How to complete this task
Lines containing the word "width" are to be copied from the data below.

Dataset records

-----

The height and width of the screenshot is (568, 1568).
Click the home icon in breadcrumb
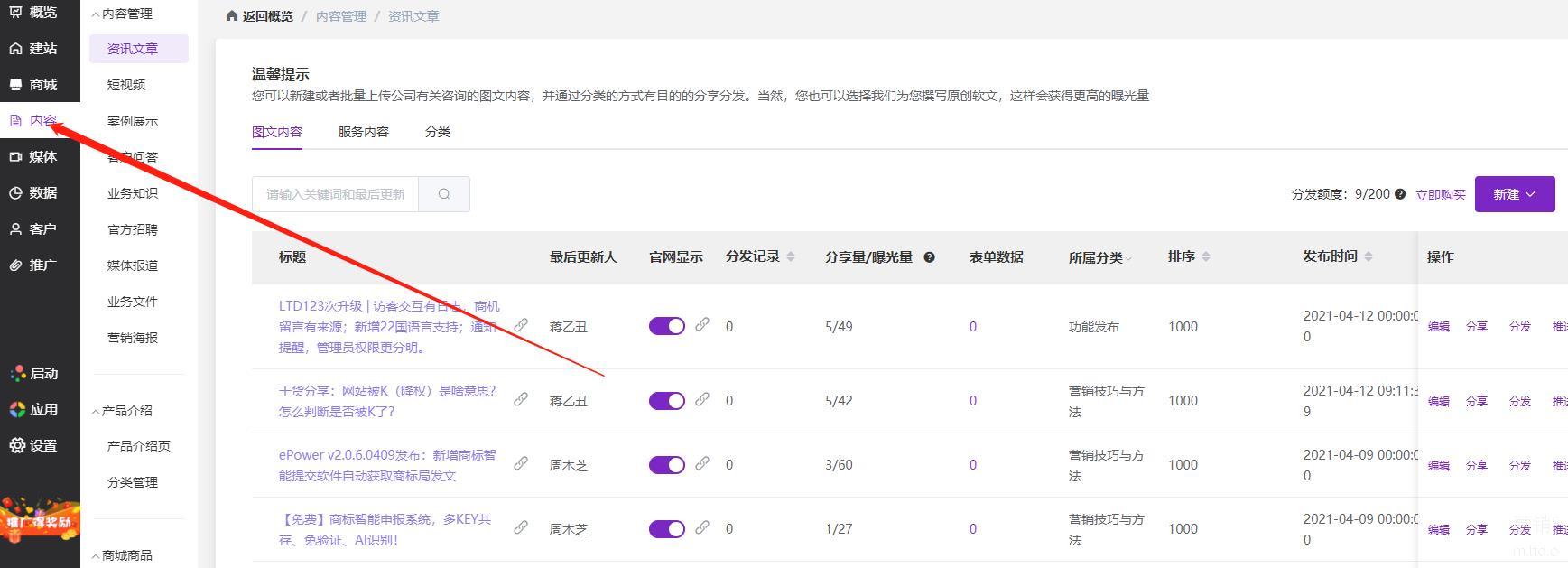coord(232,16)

-----

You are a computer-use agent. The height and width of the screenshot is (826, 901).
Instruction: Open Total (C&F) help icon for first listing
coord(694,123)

-----

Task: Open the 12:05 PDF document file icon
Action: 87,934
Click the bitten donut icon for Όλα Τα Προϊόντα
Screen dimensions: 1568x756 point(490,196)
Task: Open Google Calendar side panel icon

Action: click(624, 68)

-----

Written response
The height and width of the screenshot is (568, 1568).
You are a computer-use agent. The height and width of the screenshot is (826, 901).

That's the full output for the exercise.